Only the lines below from the one with "Given: Toggle the" through the one with "Open Lifecycle section in sidebar" are to be written out, exactly and without any images.

[Input material]

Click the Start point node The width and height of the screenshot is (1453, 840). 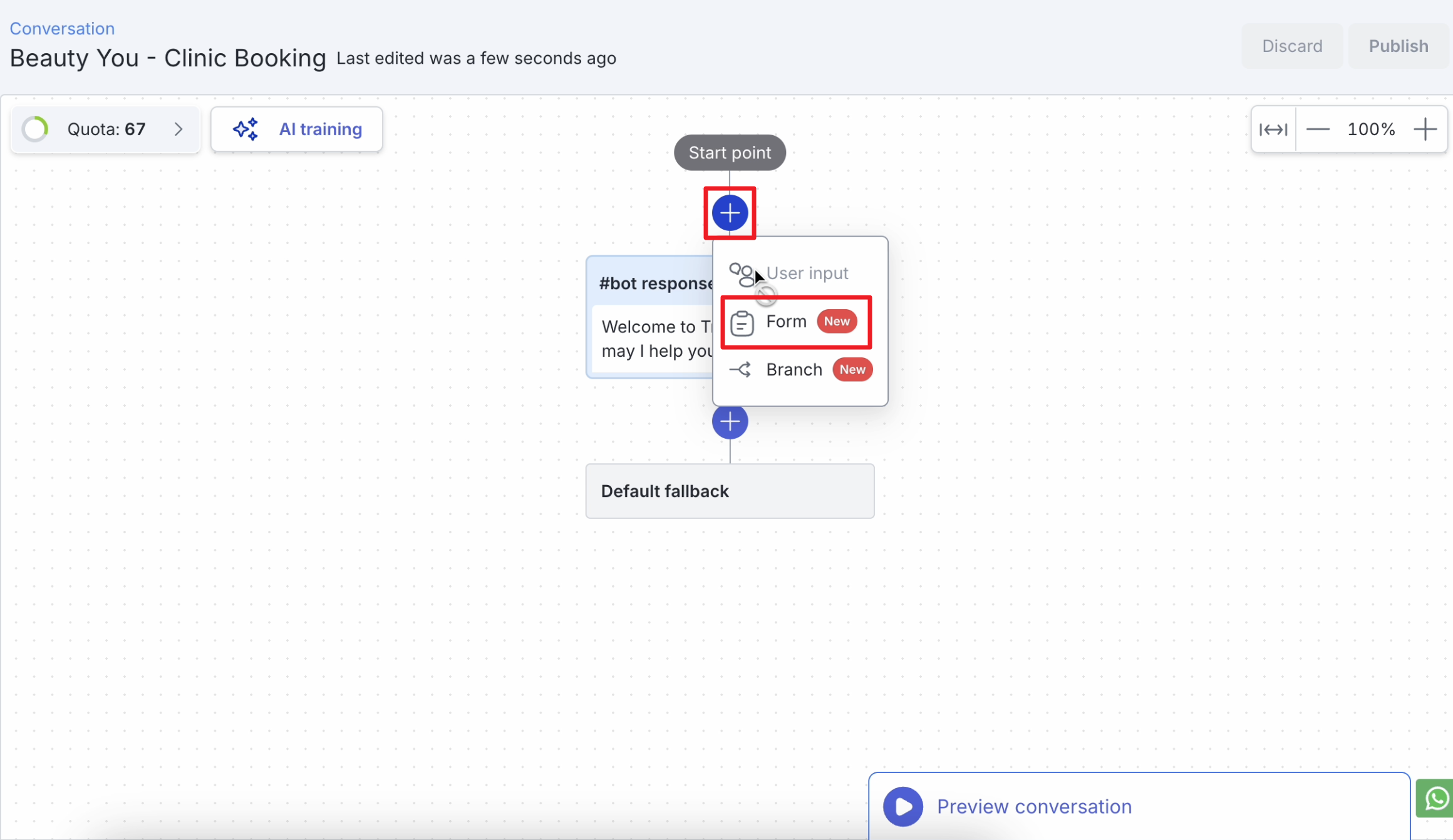click(x=730, y=153)
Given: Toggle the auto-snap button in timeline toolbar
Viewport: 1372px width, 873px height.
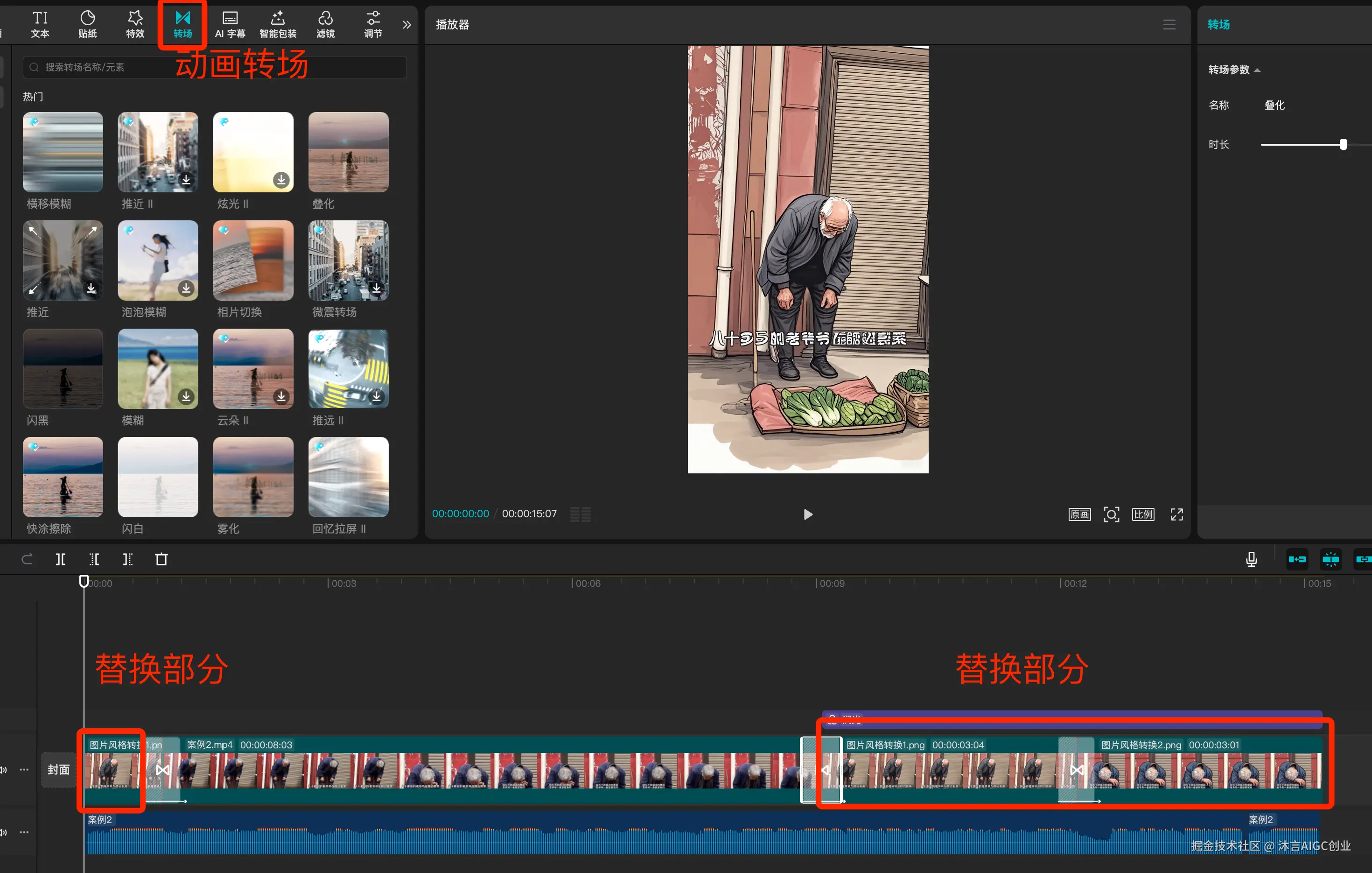Looking at the screenshot, I should pyautogui.click(x=1330, y=559).
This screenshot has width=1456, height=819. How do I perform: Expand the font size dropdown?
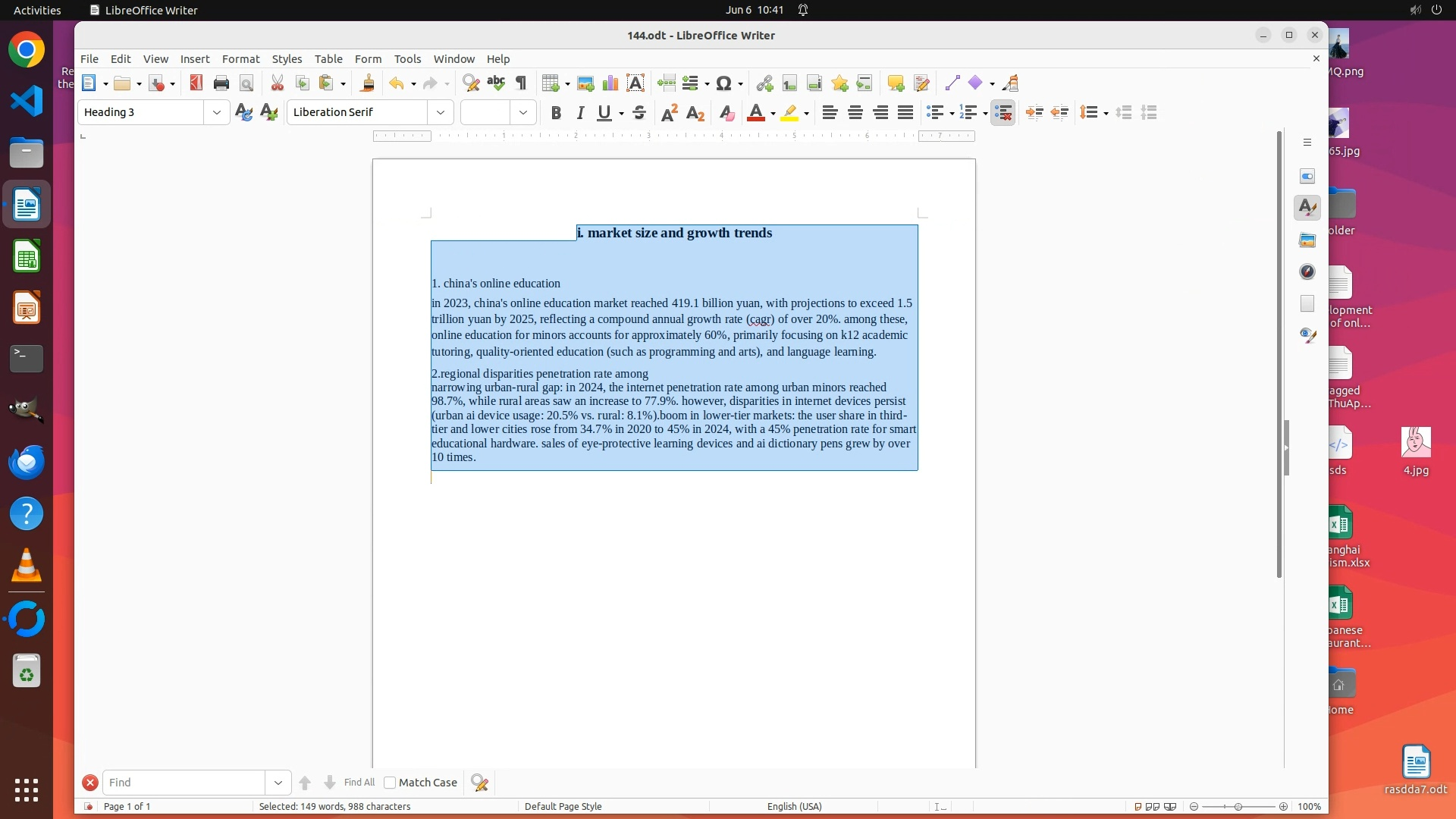(523, 113)
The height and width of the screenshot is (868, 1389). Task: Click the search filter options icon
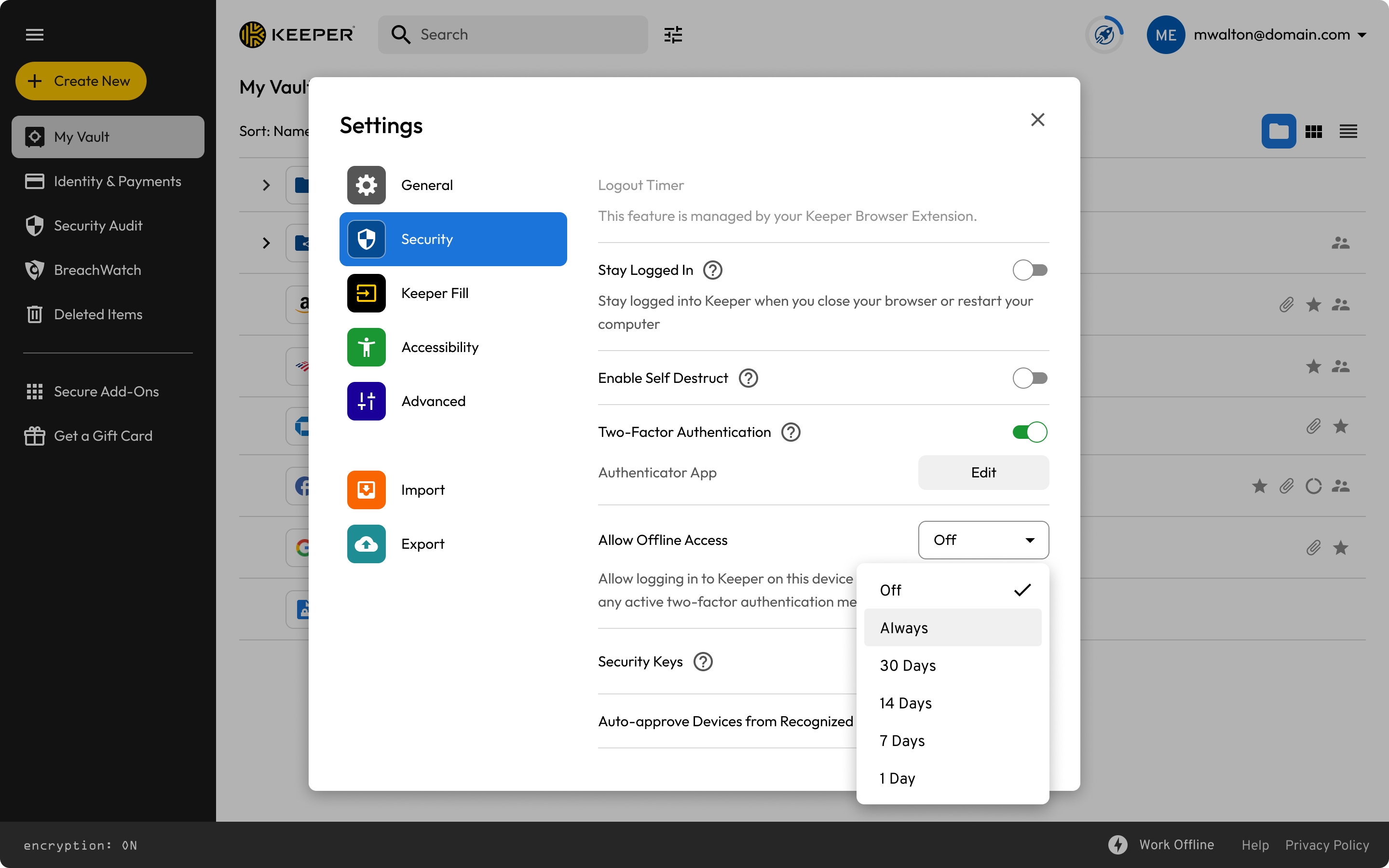click(x=673, y=34)
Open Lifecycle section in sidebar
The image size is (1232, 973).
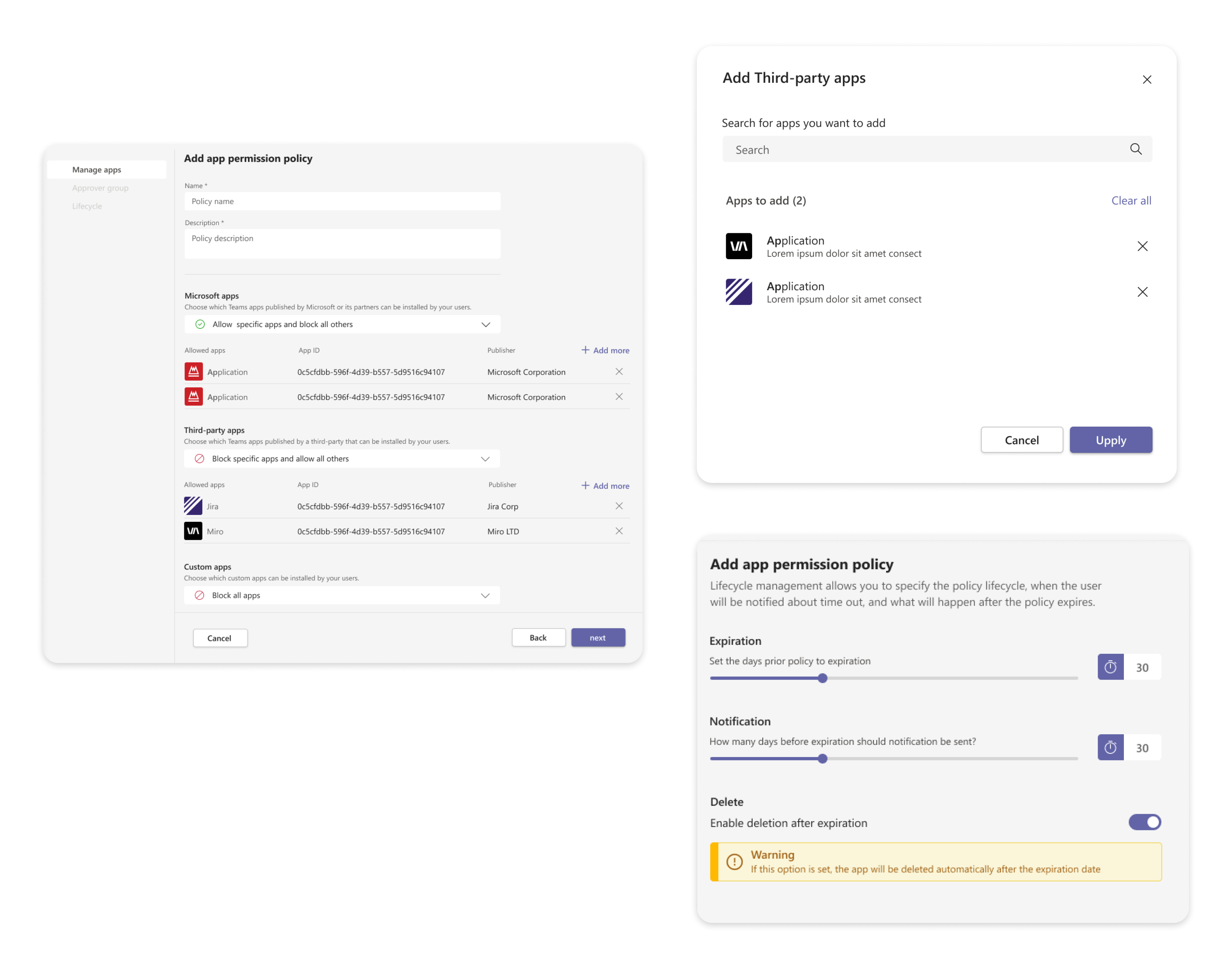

[/Input material]

* [Your solution]:
Given: Toggle the auto-snap button in timeline toolbar
Viewport: 1372px width, 873px height.
Looking at the screenshot, I should pyautogui.click(x=1330, y=559).
This screenshot has width=1456, height=819. How do I perform: Expand the font size dropdown?
(523, 113)
The height and width of the screenshot is (868, 1389). Task: Click the search filter options icon
click(x=673, y=34)
Open Lifecycle section in sidebar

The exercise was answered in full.